Daddy Warbucks leaned back, surveyed the restaurant with satisfaction. We won, it's all ours. The search was worth it. This is our Christmas Eve. "Order whatever you want! I won the Loto!"
Except for escargots, we skipped everything on the day's holiday menu, to have 'whatever we wanted.' The waiter, black and white with tie, and skillfully substituting glasses, knives, forks, to suit our orders. Neatly sweeping up bread crumbs after the first course, refilling the glasses with the wine from the correct side. Six plates replaced with six fresh plates.Luxo Büche de Noël – are there ever enough of them?
Not a wish unfulfilled, instantly. Comfortable because the next table remained unoccupied, although the room was nearly full. Diners left, but a few new ones followed us in. It never got loud, there was enough of everything and time – we were the only shift.
The story. This Brasserie Balzar was the Latin Quartier restaurant saved by its regular customers from a take–over by the Flo Group. They protested, they held meetings. The waiter confirmed that he was one of two of the original crew to stay on. It happened ten years ago, it happened in 1998, and I thought it was last spring – or was it the spring before?
We had the desserts. They were wonderful, like they often are the best thing a restaurant has. We declined cafés. I don't know why because we were unlikely to find any anywhere else. But who knows? We found this place. Anything is possible.
At the cash desk I ask for the restaurant's card. It is a postcard, and it looks a lot like the postcard done for La Coupole. 'Yes,' they have a Web site. It is the one for the Flo Group. On Chinese New Year Eve, if you feel like it, you can dine in a sort of French brasserie in Beijing. Note the date, Wednesday, 21 January. What's the real story?
When the dinner was good and over we put our coats back on. Outside, the Musée Cluny lit up like a renaissance Christmas cake. Walk back on the Rue Saint–Jacques? Not quite, and go up the Rue de la Sorbonne instead, changing into the Rue Victor–Cousin, left in Gay–Lussac, and right into Saint–Jacques.
No taxis, no buses, no sounds of Christmas Eve from the homes we pass. Opposite the church – "You don't have to go to Rome to see a Roman church," says Daddy Warbucks. And turn around and look back at it from the Boulevard Saint–Michel. Then pass an open Closerie des Lilas, surrounded by its fence of green firs.

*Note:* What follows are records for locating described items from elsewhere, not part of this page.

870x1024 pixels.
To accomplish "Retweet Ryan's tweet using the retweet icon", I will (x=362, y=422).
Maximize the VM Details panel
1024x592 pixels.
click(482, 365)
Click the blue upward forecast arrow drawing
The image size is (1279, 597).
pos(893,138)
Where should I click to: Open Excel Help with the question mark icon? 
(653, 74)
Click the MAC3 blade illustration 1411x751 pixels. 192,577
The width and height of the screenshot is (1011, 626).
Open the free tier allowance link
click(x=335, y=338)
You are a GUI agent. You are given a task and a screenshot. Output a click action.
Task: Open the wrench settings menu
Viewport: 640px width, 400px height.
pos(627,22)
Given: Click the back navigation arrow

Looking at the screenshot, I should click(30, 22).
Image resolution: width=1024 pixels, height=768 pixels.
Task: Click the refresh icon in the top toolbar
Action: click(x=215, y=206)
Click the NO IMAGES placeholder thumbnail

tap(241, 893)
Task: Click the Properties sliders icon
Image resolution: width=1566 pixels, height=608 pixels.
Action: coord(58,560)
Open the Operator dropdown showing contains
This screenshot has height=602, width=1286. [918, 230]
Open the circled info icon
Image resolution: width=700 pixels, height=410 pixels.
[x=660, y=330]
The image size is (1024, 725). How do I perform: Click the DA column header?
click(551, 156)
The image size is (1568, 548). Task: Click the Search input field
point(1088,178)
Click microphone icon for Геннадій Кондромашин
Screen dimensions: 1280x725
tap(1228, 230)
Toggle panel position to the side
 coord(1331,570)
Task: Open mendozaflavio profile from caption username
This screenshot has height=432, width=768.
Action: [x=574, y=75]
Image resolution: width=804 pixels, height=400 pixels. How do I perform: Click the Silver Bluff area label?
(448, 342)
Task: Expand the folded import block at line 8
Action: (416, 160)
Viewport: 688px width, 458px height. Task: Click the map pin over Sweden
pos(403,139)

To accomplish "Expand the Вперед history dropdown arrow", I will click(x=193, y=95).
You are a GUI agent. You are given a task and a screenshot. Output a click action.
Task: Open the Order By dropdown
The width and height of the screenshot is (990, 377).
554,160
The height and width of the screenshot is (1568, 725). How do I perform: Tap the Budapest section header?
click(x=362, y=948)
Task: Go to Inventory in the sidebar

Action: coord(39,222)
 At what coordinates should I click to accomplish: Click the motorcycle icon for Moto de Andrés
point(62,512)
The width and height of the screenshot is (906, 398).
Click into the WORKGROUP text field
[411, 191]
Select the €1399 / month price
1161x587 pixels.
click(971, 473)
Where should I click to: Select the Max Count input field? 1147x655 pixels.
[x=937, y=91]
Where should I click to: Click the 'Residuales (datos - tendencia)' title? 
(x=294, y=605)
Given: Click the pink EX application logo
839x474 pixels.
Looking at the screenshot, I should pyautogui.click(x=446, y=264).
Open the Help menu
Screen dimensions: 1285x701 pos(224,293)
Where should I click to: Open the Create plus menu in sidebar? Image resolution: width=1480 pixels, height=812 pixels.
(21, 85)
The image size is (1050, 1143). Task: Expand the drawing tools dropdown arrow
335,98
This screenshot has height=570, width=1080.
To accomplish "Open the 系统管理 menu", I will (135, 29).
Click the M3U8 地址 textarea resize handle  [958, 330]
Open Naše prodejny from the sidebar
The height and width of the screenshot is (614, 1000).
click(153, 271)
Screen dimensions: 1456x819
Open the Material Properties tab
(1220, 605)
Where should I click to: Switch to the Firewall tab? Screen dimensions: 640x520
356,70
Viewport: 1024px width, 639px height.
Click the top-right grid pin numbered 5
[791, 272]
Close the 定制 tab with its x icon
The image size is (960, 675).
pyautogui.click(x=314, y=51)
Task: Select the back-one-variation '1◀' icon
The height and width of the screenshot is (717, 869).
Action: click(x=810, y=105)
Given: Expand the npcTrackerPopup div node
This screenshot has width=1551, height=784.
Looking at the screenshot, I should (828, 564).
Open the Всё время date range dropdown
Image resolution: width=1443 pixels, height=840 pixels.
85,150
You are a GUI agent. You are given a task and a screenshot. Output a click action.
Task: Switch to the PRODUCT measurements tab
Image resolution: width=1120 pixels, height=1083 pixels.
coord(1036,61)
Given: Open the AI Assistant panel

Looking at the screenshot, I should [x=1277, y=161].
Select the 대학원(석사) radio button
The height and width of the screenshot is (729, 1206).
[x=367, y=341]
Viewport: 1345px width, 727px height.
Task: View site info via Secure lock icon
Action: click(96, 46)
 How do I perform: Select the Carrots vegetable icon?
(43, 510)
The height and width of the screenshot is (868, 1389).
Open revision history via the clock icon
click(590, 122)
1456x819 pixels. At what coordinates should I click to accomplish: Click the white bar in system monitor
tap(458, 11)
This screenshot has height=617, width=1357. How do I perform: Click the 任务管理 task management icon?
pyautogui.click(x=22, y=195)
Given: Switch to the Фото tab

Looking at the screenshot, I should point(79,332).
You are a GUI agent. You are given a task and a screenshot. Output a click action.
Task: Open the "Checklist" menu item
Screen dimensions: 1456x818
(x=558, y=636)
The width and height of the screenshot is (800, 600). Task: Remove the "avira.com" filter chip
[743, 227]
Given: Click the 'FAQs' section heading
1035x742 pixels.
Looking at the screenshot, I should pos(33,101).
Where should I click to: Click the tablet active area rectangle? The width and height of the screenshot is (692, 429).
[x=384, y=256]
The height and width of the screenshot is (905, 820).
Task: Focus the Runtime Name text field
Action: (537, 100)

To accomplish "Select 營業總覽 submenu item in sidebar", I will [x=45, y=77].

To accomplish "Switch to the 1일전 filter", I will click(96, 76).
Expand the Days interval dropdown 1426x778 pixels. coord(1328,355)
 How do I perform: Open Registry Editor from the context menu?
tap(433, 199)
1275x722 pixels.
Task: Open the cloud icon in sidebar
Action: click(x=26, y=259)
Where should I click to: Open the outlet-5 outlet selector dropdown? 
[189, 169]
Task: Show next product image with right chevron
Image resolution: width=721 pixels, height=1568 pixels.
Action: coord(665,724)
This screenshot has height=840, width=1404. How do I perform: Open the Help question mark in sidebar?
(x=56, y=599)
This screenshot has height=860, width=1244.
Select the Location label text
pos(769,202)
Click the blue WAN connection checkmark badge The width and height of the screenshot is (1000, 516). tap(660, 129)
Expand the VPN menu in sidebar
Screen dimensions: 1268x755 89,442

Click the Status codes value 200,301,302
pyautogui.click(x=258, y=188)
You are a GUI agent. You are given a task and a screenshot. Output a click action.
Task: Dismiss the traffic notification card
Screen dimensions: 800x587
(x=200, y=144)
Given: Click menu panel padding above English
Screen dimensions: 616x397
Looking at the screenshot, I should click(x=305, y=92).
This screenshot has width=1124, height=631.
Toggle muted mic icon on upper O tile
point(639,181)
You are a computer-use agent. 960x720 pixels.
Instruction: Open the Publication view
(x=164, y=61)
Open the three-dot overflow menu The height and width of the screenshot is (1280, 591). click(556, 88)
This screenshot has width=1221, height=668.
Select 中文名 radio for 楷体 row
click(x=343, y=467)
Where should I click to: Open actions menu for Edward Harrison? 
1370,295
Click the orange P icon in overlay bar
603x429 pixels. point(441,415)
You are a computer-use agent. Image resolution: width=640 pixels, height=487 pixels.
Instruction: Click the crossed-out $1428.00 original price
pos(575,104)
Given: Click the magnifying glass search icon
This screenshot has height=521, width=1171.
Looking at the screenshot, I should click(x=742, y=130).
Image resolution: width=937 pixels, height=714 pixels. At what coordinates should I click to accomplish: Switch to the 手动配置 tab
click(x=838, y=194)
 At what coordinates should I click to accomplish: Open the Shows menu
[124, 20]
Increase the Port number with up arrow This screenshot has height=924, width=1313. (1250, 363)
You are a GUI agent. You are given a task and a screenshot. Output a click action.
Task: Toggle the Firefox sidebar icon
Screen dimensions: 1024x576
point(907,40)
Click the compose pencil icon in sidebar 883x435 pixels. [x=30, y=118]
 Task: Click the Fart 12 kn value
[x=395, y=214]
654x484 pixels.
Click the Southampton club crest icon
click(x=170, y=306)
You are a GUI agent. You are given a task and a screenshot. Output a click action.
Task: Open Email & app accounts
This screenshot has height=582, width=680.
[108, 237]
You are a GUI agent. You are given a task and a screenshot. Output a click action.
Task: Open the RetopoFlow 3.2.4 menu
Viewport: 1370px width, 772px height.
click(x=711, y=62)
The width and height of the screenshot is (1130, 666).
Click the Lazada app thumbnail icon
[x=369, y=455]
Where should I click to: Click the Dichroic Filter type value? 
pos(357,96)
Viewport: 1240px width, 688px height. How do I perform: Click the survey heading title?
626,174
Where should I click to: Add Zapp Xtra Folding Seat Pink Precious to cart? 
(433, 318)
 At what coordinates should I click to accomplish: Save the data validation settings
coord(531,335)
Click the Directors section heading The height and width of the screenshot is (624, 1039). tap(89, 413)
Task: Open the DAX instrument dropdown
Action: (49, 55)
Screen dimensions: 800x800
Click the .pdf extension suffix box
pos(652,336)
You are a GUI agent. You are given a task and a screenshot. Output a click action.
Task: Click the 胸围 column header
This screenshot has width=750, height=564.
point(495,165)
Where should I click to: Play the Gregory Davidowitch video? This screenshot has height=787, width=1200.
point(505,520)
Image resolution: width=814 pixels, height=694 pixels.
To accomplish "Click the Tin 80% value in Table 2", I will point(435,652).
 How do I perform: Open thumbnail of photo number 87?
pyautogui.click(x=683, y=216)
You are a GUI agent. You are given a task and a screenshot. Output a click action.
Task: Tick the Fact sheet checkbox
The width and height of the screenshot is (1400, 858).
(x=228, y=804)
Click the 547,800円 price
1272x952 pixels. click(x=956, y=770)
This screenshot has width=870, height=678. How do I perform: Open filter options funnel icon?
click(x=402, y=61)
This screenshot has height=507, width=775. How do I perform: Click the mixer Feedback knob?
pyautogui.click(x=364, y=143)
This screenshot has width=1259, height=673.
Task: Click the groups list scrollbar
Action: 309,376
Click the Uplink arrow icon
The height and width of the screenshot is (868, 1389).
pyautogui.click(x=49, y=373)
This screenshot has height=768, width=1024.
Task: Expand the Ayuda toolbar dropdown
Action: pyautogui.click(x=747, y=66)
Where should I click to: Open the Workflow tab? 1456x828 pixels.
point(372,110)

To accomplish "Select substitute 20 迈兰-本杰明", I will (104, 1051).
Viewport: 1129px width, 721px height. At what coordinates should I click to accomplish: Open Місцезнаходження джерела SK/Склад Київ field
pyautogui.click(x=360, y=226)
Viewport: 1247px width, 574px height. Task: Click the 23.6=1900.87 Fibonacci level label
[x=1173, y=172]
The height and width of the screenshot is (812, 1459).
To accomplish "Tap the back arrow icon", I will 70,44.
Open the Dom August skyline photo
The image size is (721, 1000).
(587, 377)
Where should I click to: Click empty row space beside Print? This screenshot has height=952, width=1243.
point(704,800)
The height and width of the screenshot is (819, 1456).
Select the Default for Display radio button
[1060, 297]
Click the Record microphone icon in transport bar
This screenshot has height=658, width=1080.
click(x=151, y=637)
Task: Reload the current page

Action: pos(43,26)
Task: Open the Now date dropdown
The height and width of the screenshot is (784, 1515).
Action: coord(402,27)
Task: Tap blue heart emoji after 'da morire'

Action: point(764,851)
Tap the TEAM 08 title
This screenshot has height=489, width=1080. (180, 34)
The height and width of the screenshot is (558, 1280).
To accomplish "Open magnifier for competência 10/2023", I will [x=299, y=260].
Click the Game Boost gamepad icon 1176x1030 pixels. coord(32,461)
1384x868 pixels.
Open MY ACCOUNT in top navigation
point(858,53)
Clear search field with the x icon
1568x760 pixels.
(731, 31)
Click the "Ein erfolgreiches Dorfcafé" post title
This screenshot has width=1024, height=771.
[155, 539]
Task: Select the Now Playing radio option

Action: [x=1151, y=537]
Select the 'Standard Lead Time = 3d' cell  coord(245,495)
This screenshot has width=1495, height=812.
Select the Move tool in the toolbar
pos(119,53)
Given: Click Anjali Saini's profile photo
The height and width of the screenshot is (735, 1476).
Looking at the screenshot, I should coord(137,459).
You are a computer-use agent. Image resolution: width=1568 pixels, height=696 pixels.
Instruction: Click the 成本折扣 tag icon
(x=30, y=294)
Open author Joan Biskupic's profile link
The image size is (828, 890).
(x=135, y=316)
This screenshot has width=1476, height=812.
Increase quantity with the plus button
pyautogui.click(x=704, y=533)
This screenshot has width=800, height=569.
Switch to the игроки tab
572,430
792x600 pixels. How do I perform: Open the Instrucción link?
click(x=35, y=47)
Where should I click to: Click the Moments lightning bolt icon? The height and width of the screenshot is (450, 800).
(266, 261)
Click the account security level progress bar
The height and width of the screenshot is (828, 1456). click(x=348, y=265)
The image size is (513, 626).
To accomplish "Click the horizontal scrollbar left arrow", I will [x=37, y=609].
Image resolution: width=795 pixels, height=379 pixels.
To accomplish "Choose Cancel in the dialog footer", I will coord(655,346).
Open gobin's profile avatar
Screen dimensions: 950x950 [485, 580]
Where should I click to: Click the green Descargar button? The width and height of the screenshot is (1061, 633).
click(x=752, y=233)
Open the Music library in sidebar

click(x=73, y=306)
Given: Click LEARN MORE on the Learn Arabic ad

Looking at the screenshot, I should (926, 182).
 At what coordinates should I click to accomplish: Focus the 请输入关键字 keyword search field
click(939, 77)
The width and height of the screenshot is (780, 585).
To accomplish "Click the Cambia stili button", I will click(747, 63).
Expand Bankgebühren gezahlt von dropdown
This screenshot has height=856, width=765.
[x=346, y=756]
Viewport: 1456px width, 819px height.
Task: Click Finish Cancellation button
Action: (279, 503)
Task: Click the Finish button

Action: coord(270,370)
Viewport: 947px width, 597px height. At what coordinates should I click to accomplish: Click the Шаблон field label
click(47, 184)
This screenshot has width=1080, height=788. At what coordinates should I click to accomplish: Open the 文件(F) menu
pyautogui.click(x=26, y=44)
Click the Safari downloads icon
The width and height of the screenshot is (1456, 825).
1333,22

Across the Boulevard Montparnasse, peering in an apartment entry, there is a tree and a Santa Claus and excited kids and adults. Further along, in the Rue Boissonade, a Korean chapel is letting its members go, excited kids and their parents. Some of them getting in their Korean-made cars.
With a slight bend at the Boulevard Raspail, the Rue Boissonade becomes the Rue Schlœcher on the other side. There are stories in this street beside the cemetery, some old and others recent.This cheery scene happened 24 hours later.
The building on the corner of the Rue Boulard has its top floor lit up outside like a movie set. The street decorations further down Boulard are on for their own amusement. But there are none along the south side of the cemetery, and Chez Papa is still closed. If a tree fell here, it might as well do it in a forest far away.
The streetlights are still orange, lighting a long, empty street. The fog has lifted, and the Tour Montparnasse has all of its lights on like a big candlestick. It is no longer Christmas Eve. We have walked together through empty Paris, into Christmas Day, and we saw Santa Claus handing out gifts.